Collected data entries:

*** Begin section ***

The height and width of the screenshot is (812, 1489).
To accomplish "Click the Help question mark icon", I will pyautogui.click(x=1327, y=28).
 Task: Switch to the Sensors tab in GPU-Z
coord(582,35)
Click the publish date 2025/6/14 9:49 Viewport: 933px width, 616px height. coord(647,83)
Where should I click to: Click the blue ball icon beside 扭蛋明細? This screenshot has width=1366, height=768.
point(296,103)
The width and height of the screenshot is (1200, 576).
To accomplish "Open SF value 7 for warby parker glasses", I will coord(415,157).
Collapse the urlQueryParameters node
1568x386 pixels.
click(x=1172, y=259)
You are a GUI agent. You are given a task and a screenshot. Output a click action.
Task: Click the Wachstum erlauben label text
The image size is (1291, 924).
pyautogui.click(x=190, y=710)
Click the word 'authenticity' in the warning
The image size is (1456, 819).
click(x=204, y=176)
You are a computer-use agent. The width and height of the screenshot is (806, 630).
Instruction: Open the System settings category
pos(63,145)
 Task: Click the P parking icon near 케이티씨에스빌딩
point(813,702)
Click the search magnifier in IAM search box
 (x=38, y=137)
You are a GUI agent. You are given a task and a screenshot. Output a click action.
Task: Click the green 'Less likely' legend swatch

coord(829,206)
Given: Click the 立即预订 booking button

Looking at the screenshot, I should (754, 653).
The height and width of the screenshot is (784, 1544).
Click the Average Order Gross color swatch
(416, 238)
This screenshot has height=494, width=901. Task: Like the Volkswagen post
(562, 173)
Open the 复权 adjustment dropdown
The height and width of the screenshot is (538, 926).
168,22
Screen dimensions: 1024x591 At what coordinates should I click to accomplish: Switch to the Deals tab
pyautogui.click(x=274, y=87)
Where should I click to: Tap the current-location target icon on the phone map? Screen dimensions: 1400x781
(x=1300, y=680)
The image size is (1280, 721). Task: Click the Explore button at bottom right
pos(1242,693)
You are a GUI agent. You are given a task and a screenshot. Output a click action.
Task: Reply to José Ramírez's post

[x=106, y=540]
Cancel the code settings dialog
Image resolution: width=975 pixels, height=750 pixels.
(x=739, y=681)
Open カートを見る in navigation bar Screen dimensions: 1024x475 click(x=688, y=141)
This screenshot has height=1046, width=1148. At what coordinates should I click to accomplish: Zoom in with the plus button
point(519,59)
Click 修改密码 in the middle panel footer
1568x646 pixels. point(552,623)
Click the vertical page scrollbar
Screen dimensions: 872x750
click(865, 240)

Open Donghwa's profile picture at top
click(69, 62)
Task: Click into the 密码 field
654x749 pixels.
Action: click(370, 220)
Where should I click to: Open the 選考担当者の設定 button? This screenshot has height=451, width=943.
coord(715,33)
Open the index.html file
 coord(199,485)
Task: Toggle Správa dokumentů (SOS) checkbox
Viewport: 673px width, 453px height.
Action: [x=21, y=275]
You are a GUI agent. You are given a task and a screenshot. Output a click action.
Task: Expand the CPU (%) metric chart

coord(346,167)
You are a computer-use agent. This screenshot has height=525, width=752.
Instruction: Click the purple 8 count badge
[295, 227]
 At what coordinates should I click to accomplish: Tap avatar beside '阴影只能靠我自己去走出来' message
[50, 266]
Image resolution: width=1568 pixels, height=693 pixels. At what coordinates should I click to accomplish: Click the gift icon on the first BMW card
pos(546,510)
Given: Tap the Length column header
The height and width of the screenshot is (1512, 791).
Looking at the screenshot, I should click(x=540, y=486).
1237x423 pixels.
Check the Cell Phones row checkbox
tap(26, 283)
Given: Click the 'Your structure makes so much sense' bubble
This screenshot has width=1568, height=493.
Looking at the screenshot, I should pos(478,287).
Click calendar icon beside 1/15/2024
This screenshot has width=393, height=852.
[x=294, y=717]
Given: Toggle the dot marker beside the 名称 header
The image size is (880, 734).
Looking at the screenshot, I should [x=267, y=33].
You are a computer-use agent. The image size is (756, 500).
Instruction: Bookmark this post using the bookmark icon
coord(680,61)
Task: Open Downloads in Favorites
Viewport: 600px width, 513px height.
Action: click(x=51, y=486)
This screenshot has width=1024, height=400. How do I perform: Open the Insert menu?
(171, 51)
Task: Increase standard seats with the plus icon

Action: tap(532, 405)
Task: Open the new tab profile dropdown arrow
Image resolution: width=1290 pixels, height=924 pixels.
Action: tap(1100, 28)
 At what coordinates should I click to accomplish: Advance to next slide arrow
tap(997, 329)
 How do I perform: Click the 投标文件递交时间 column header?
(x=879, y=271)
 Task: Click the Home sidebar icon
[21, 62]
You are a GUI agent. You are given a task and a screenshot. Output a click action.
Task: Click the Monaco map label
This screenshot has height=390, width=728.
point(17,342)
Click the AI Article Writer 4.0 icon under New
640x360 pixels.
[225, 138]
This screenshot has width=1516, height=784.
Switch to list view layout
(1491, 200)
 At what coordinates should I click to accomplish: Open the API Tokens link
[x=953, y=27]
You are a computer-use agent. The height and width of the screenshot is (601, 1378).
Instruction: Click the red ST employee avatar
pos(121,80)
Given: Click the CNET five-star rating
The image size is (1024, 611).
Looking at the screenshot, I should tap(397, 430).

*** End section ***

**YOUR GOAL**
If a line above holds the word "dropdown", copy it.

**REPLY**
Open the 复权 adjustment dropdown
Task: Open the new tab profile dropdown arrow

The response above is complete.